Deste período de sua vida chegaram até nós preciosos documentos, como seu diário e cartas. As missivas por ele redigidas enquanto Geral revelam o perfil do santo e do homem de governo: em linguagem clara e direta, oferecem diretrizes dadas por quem conhece tanto as agruras dos caminhos quanto a fragilidade do homem que os trilha.
Aos superiores locais, por demais severos com os subalternos, exigia maior brandura e afabilidade. Já aos missionários tentados de desânimo pelas fadigas do apostolado, não escondia o quanto seu coração de pai era sensível à bravura de que vinham dando mostras: "Animem-se ainda pensando na consolação que nós, na Europa, sentimos, louvando o Senhor pela coragem que Ele dá aos que lá longe lutam por seu amor",11 escreveu em 1568 ao padre Gregório Serrano, em missão no Brasil recém descoberto.
Entretanto, diante de religiosos empedernidos sabia valer-se da autoridade facultada por seu cargo e não admitia contemporizações. Em caso de necessidade, comenta um de seus biógrafos, "era enérgico, dizendo que Santo Inácio preferia ver sair da Companhia um sujeito mau a ver entrar nela um bom".
Por sete anos governou a Companhia de Jesus. Neles coube-lhe a grave responsabilidade de formar a primeira geração de religiosos que não conheceu o fundador, tarefa desempenhada com exímia fidelidade. Sob seu generalato, a Ordem adquiriu estabilidade, abriu numerosos colégios e consolidou-se nas missões. Em tão curto período, 66 jesuítas foram martirizados, entre os quais Inácio de Azevedo e seus 39 companheiros.
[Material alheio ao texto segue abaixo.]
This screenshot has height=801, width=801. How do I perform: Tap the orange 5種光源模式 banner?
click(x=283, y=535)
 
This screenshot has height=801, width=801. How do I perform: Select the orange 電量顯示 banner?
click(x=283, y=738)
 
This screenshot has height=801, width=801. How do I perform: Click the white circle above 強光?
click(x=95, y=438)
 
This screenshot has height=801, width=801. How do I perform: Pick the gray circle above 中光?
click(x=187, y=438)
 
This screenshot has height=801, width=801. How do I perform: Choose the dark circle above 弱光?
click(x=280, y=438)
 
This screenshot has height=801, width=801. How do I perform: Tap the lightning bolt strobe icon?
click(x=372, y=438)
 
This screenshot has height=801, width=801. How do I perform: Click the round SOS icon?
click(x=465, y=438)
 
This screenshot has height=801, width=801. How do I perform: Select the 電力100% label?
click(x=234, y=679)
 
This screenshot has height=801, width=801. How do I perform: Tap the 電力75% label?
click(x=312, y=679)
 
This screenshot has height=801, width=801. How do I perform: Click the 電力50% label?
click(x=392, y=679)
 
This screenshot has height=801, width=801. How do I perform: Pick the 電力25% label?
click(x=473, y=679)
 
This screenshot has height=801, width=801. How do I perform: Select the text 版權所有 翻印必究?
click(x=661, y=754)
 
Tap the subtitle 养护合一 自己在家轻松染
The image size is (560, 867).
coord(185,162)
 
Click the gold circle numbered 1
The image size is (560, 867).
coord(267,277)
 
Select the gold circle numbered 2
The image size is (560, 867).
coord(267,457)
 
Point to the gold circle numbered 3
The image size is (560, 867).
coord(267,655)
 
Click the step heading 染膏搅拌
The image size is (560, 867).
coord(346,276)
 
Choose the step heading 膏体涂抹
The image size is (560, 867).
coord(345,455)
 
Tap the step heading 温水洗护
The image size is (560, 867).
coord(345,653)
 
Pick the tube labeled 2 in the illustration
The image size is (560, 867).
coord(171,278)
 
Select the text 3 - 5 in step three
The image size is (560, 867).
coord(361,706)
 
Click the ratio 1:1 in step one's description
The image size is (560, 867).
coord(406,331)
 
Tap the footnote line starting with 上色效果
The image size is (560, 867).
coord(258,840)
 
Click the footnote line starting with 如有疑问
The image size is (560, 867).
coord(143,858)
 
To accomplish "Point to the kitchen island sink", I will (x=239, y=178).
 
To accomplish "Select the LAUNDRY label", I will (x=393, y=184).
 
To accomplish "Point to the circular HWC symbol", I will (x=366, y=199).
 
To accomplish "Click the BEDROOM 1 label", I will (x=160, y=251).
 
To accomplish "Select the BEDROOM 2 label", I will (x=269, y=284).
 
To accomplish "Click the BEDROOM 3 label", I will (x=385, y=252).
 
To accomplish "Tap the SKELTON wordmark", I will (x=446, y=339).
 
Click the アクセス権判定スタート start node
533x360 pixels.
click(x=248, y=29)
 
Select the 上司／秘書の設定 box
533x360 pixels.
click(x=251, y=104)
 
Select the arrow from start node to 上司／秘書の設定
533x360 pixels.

O falecimento de São Francisco de Borja, ocorrido em Roma, na madrugada de 1º de outubro de 1572, foi uma partida cheia de alegria para a Pátria Eterna, própria de quem deu tudo por Deus e estava prestes a receber d'Ele incomparavelmente mais.
Foi canonizado em 1671.
Oração a São Francisco Borja
(ou Bórgia)
São Francisco Borja, que tivestes a graça de perceber quão ilusórias e passageiras são as vaidades do mundo e assim vos entregastes inteiramente ao ministério divino, intercedei junto a Deus por nós, para que nos conceda a graça de não esquecer jamais a tão rápida passagem por esta vida, a fim de que desprezando as coisas que passam abracemos as que não passam.
Por Cristo Nosso Senhor.
Amém.
Dai-nos, Senhor,
por vossa imensa misericórdia
e pela intercessão de voso servo, São Francisco Borja,
a graça da perseverança e da constância nas coisas do alto .
Por Cristo, nosso Senhor, amém.
São Francisco Borja, rogai por nós.
Capela de São Francisco Borja, na Catedral de Valência, Espanha.